Technical University of Crete::School of Environmental Engineering
Abstract
Summarization: The scope of the present doctoral thesis is to develop and integrate building optimization and control algorithms which: (1) safeguard the comfort of occupants, (2) reduce the energy consumption of the HVAC equipment, (3) embody and manage the energy production from RES, (4) can be integrated in existing and new BEMS and (5) facilitate the transformation of any building towards a zero energy building. The main characteristics of the developed BOC algorithms are to:
• Integrate predictive models for outdoor and indoor conditions to facilitate calculation of the performance of the HVAC systems.
• Incorporate optimization algorithms which predict the optimum operation of the HVAC systems in the near future.
• Apply close loop control which minimizes the difference between the set-points and the actual values.
• Combine the calculations from the optimization with human interference, when required, in order to guarantee that potential failure of a subsystem is not affecting the whole BOC structure.
The different sub-systems which compose the BOC algorithms are:
A closed loop control algorithm for safeguarding the comfort conditions and reduce the energy consumption from waste energy.
A predictive algorithm for outdoor conditions which affect the buildings’ fabric and the operation of the HVAC systems
A predictive algorithm for indoor conditions which estimate the indoor conditions under the predicted outdoor conditions and the use of the HVAC system
An optimization algorithm which sets the set-point of the AHU for the near future in order to exploit the thermal mass of the buildings’ fabric.
An override sequence which bypasses all the system and allows authorized/trained personnel to send commands directly to the HVAC and artificial lights.
Thermal and lighting models of hospital facilities are developed and validated with collected measurements. The thermal models are used to preliminary estimate energy requirements of buildings and the comfort of occupants. Furthermore, the thermal modes are used for the fine-tuning of the control algorithms and the estimation of their energy efficiency potential. The thermal models incorporate the geometry of the buildings, the construction characteristics and the internal gains. The thermal models are connected with the BOC algorithms development software. The thermal models point the direction the developed algorithms should follow to transform the energy consuming buildings to zero energy ones.
Advanced control algorithms for AHU and artificial lights are designed and fine-tuned to safeguard the comfort level and reduce the energy losses from wasted energy. The control algorithms use the knowledge from the users in the form of rules and their parameters are easily fine-tuned, if required.
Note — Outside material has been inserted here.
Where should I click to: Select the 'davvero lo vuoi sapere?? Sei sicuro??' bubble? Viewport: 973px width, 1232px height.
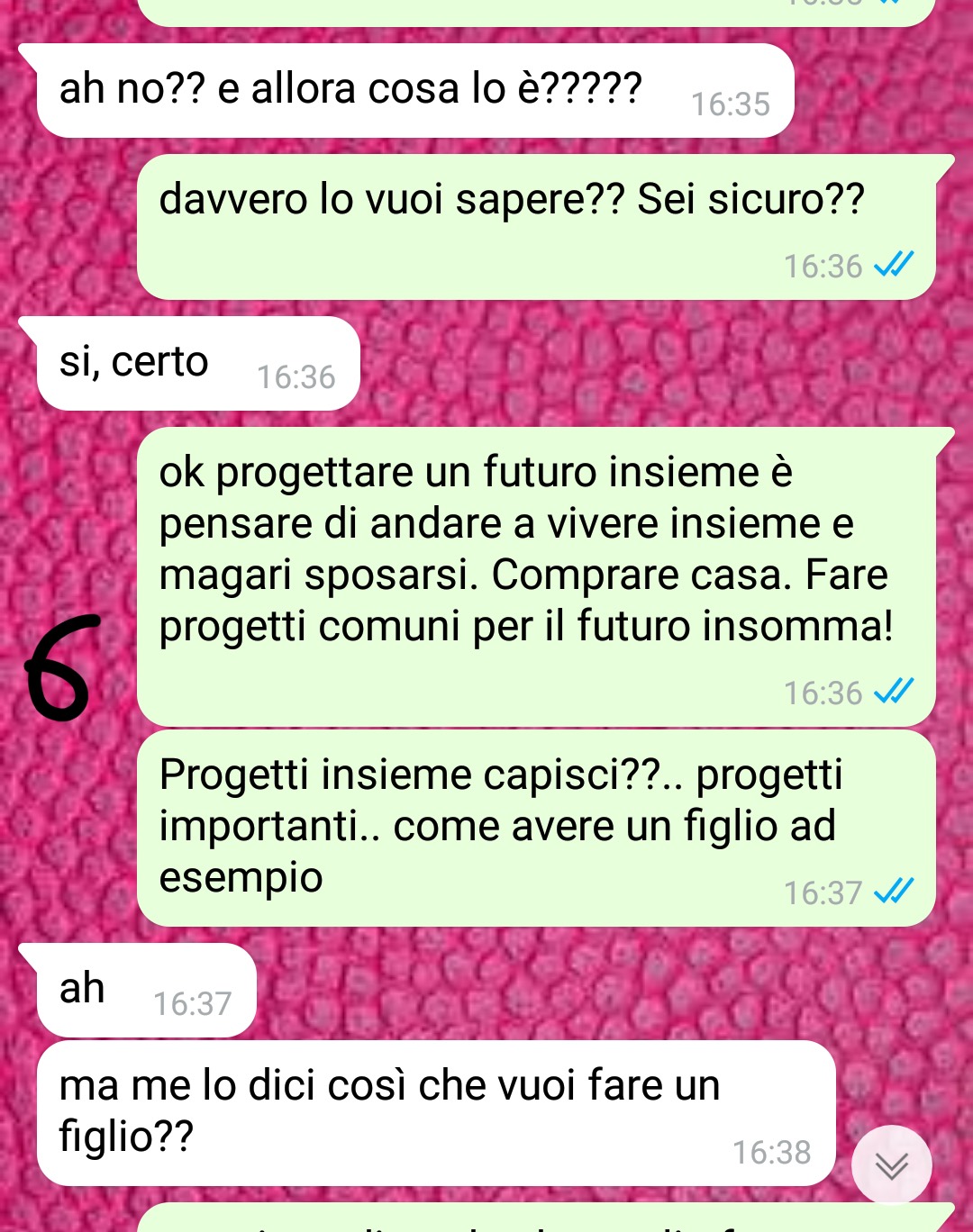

The reduction of the energy losses contribute to the target of zero energy buildings.
Innovative identification algorithms are developed in order to estimate in advance the conditions of the facilities in order to adjust the usage of the HVAC equipment. The identification algorithms predict indoor and outdoor conditions. The a priori knowledge assists the definition of plans which can reduce the energy consumption of the next hours of operation, reducing the power demand for specific hours of the day.
Furthermore, optimization algorithms using genetic techniques are used to select the most “profitable” operation of the HVAC system in the next hours. The solution selected from the optimization algorithm minimizes the operational cost of the HVAC system over the next hours while the comfort level can be maintained. The optimization algorithms can integrate additional energy efficiency technologies such as RES and swift the loads when RES provide power.
The BOC algorithms are integrated in specific facilities of the two Hospitals (Hospital of Chania and Hospital of Ancona, Italy) and the energy efficiency are calculated at 57% and 55% for the Air handling Units and the artificial lights respectively for the hospital of Chania and 75 % for the artificial lights in the hospital of Ancona.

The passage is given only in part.